By Brazil Stock Guide – Azul S.A. (B3: AZUL4; OTC: AZULQ) exited U.S. Chapter 11 on February 20 in São Paulo after securing $850 million in new equity and reducing roughly $2.5 billion in debt and aircraft lease obligations. The restructuring pushes pro forma net leverage below 2.5x, the lowest level in the company’s history. Yet the capital increase diluted existing shareholders, and the stock dropped sharply as markets repriced the post-reorganization equity.
Azul also issued $1.375 billion in new exit notes and cut annual interest expenses by more than 50%. Aircraft lease debt declined 36%, while lease costs fell by about one third. Operational capacity remained intact. The airline maintained approximately 800 daily flights and 85.1% on-time performance during the nine-month court process.
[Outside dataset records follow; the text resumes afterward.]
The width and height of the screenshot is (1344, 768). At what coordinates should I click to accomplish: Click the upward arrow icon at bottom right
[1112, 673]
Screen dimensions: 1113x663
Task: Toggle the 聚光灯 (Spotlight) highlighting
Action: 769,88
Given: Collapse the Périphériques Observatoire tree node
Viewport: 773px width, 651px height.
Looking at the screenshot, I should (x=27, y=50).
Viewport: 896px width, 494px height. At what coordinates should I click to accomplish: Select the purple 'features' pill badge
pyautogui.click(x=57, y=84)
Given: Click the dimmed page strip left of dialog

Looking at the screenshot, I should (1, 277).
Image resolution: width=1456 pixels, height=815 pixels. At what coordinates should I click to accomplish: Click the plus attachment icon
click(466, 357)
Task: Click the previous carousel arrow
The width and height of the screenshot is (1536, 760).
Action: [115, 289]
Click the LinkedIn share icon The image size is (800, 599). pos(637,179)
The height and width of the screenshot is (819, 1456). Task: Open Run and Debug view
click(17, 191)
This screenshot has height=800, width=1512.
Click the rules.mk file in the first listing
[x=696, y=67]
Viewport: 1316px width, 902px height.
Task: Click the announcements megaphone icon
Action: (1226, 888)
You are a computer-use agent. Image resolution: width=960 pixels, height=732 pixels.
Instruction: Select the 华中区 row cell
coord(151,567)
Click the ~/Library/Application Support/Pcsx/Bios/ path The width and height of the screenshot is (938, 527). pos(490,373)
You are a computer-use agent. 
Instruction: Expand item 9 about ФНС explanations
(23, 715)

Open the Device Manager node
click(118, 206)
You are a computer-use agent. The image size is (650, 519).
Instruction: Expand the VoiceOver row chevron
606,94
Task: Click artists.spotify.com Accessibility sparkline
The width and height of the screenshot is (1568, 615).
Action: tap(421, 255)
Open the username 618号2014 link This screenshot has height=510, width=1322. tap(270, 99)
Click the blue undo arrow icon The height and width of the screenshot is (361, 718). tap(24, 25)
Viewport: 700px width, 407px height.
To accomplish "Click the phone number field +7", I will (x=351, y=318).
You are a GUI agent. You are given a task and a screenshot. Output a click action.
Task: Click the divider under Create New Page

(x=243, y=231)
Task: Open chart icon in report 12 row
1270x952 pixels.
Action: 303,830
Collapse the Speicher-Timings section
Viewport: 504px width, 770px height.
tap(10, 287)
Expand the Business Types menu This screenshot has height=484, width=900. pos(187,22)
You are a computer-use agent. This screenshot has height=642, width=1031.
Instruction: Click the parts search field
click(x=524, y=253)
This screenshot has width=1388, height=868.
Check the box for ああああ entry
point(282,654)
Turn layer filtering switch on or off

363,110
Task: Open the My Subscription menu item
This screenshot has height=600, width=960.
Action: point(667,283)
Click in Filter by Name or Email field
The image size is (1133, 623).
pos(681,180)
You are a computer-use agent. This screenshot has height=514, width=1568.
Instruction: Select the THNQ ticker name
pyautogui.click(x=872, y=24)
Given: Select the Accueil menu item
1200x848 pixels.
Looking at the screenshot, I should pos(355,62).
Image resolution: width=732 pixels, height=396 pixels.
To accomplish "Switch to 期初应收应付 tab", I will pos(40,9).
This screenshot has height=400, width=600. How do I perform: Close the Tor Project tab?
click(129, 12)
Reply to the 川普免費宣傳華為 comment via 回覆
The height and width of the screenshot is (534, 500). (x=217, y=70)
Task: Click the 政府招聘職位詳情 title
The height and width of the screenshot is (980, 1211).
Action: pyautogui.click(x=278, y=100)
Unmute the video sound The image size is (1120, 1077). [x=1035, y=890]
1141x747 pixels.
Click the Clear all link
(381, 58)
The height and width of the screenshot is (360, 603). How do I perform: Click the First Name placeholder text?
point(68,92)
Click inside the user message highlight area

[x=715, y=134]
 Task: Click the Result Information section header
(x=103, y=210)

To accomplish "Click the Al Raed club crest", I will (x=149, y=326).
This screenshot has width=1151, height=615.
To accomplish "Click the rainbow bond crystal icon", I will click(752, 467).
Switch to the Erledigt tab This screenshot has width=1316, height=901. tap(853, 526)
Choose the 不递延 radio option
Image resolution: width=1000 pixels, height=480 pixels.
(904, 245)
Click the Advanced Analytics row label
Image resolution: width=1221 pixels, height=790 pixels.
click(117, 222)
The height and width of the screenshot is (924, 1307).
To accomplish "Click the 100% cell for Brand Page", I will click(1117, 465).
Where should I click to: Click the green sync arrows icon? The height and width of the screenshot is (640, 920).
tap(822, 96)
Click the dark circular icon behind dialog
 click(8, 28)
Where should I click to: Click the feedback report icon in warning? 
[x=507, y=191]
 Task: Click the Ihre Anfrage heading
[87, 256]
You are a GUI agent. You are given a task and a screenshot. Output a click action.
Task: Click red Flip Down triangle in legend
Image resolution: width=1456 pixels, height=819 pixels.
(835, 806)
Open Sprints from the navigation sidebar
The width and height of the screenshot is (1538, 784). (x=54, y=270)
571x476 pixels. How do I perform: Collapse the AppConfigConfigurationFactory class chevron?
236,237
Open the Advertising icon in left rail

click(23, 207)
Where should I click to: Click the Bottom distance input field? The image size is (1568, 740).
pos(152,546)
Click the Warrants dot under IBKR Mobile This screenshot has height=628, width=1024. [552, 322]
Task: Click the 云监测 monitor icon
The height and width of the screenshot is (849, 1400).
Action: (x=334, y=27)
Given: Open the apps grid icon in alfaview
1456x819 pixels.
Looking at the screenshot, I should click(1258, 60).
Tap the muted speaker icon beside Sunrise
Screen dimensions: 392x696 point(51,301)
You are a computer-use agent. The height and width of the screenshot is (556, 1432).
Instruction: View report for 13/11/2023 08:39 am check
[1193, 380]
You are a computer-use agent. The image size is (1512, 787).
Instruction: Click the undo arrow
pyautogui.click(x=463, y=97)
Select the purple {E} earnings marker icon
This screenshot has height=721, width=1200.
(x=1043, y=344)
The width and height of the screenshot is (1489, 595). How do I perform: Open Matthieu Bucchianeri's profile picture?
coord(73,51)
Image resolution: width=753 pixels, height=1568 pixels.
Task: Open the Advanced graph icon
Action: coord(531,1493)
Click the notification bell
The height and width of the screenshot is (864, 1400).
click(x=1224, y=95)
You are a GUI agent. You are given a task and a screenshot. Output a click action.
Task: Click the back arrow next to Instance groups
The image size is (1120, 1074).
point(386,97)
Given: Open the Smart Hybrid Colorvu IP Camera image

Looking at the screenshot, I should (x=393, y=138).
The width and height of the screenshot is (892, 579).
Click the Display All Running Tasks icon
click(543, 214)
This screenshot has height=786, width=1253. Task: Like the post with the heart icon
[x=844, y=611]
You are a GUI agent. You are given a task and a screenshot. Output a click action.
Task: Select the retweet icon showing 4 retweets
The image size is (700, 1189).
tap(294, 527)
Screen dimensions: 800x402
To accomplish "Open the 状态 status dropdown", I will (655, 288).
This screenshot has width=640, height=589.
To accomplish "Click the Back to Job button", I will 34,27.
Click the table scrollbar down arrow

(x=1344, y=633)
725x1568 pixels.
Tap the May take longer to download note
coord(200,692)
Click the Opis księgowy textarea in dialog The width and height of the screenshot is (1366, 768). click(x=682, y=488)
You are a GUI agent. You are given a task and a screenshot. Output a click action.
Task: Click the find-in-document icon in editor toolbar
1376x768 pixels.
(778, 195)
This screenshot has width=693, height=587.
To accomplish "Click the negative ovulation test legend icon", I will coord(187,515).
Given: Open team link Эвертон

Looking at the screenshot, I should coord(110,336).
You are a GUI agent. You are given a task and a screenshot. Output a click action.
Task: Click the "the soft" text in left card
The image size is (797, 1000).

In 2025, Azul carried 32 million passengers, served more than 130 cities across 250 routes and operated a fleet of about 175 aircraft.
This is a decisive milestone for Azul, said John Rodgerson Chief Executive Officer of Azul
Rodgerson added that the airline now has a stronger capital structure to support long-term stability and growth. Strategic partners reinforced that view. United Airlines invested $100 million in equity. American Airlines committed an additional $100 million, subject to Brazilian antitrust approval. Major lessor AerCap and bondholders supported the restructuring plan.
Balance Sheet Reset
Creditors gain clarity and improved recovery prospects. New investors enter with preferential positioning. However, legacy shareholders face a different outcome. The large equity raise expanded the share base and transferred value to fresh capital providers. The stock’s decline reflects that redistribution.
The restructuring stands among Brazil’s most significant airline balance sheet overhauls since the 2020 pandemic shock. Unlike liquidation cases, Azul preserved network scale and domestic leadership. Still, the episode highlights structural risks in Brazilian aviation, including high fuel costs, currency volatility and elevated interest rates.